How To Install Car Speakers

Replacing car speakers or installing new ones isn't difficult, and new speakers can sound vastly better than the old ones.


Whether your car's speakers are blown or just sounding puny, new car speakers can be easy to install. Car stereo decks (radio/tape player/cd player/etc.) have a built-in amplifier that powers the speakers. In most cases, your stock deck has an amplifier strong enough to power speakers that will sound dramatically better than your old ones.


The tools necessary for this project will depend on the complexity of the installation. It could be as simple as a couple of screwdrivers, but you will most likely need a wire stripper and electrical tape. Other tools that could be useful, depending on your installation, are a soldering iron, Allen or Torx wrenches, an offset screwdriver set, and a door panel tool.


The first priority is to decide which speakers you want to replace. Some cars may come with anywhere from two to six speakers. Usually you'll want to replace pairs of speakers unless you're adding a separate subwoofer. Your speakers are probably on the back package shelf, in the doors, or on the dash. Just look for speaker grills if the old speakers aren't working. You can usually see the front of the speakers through the grills, but if not, most grills can be removed easily with a screwdriver. Measure and write down the speaker sizes.

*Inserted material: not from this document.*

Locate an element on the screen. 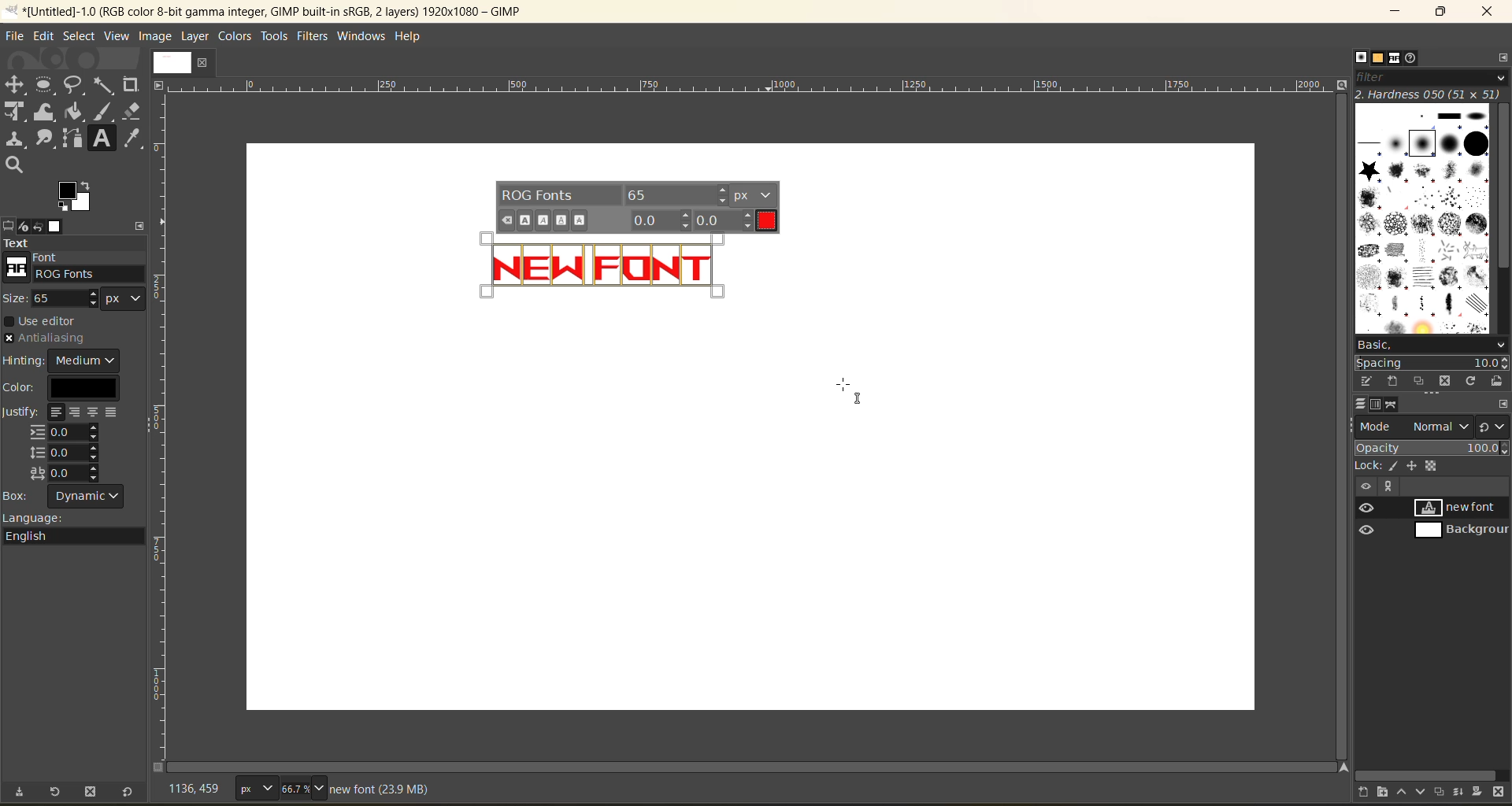 The width and height of the screenshot is (1512, 806). view paths is located at coordinates (1389, 487).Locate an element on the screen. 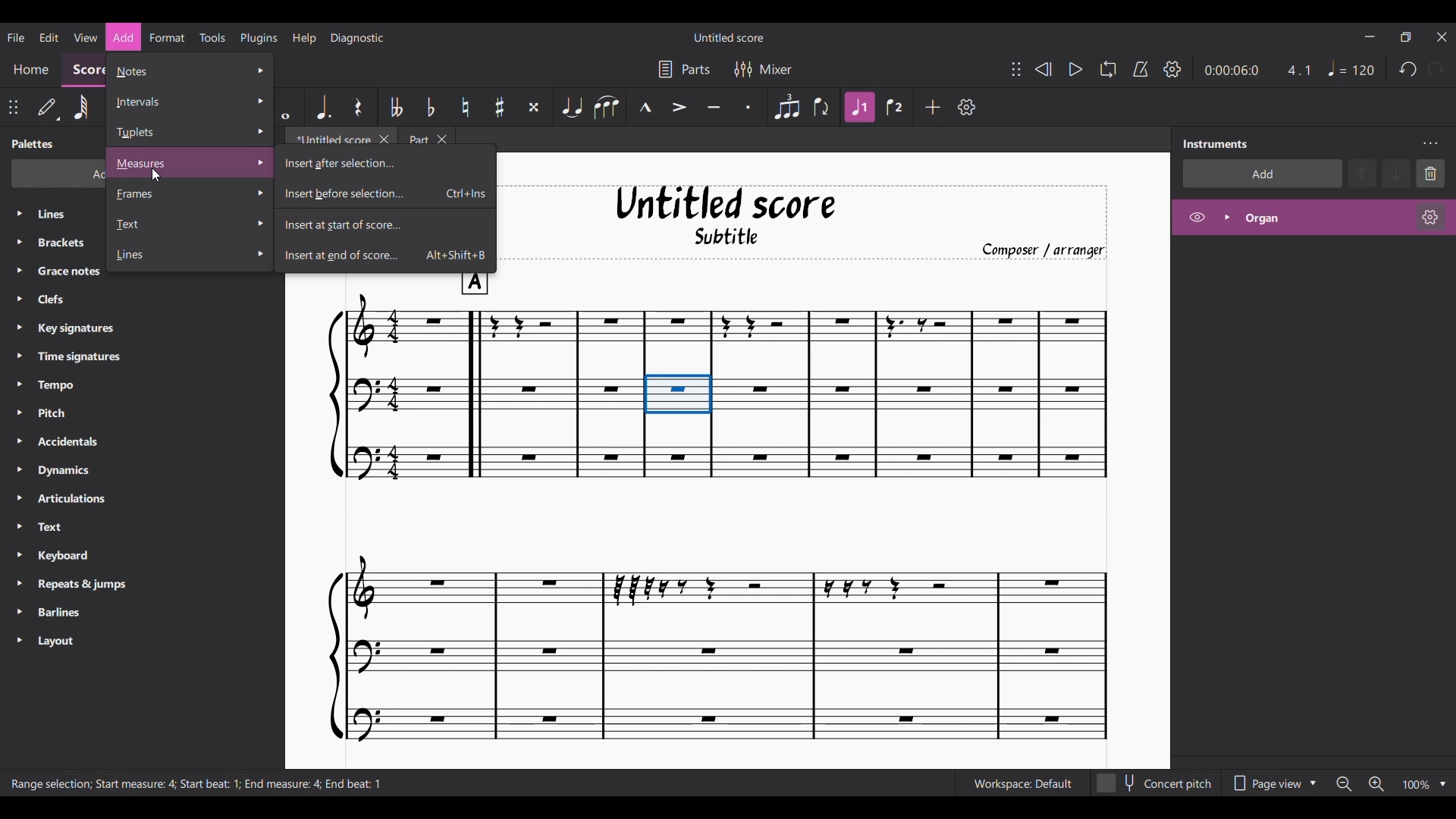 The height and width of the screenshot is (819, 1456). cursor is located at coordinates (166, 178).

Some car speakers are in more inaccessible places, so if you're having trouble getting to the speakers to measure them, then you might want to call a professional. One great resource is Crutchfield, and the primary advantage to using them is that they have online and print-based guides that help you look up your vehicle. For almost any vehicle, their guide will tell you what size your car speakers are and which of their speakers will be easy replacements. Better yet, if you order from Crutchfield, they include an easy to follow installation guide, and if any adaptor brackets or wiring harnesses are needed, they supply those for free, too.


If you don't have the money to replace all your speakers, you can either replace the pair of speakers that sound the worst or replace the biggest set of speakers. Replacing the largest set of speakers will be somewhat more expensive than replacing a smaller set of speakers, but the results are likely to sound far better. For example, say all four of your speakers are blown, distorting badly on bass notes. You measure them and find that you have 4 inch front speakers and 6 x 9 rear speakers. Unless you pay top dollar for really great 4 inch speakers, it isn't likely that you'll hear too great of an improvement by replacing them. However, there are plenty of inexpensive, high-quality 6 x 9 speakers on the market, and replacing that set will yield much better-sounding results.


The next decision is which speakers to buy. The easiest method is to replace a pair of speakers with a pair that is an identical size. However, sometimes the magnet on the back of the speaker may be too much bigger than the old speaker, or perhaps part of the front of the speaker sticks out too far for the old speaker hole. If you're buying speakers from a local store, it's helpful to measure all the speaker and hole dimensions and take the measurements with you to buy the new set.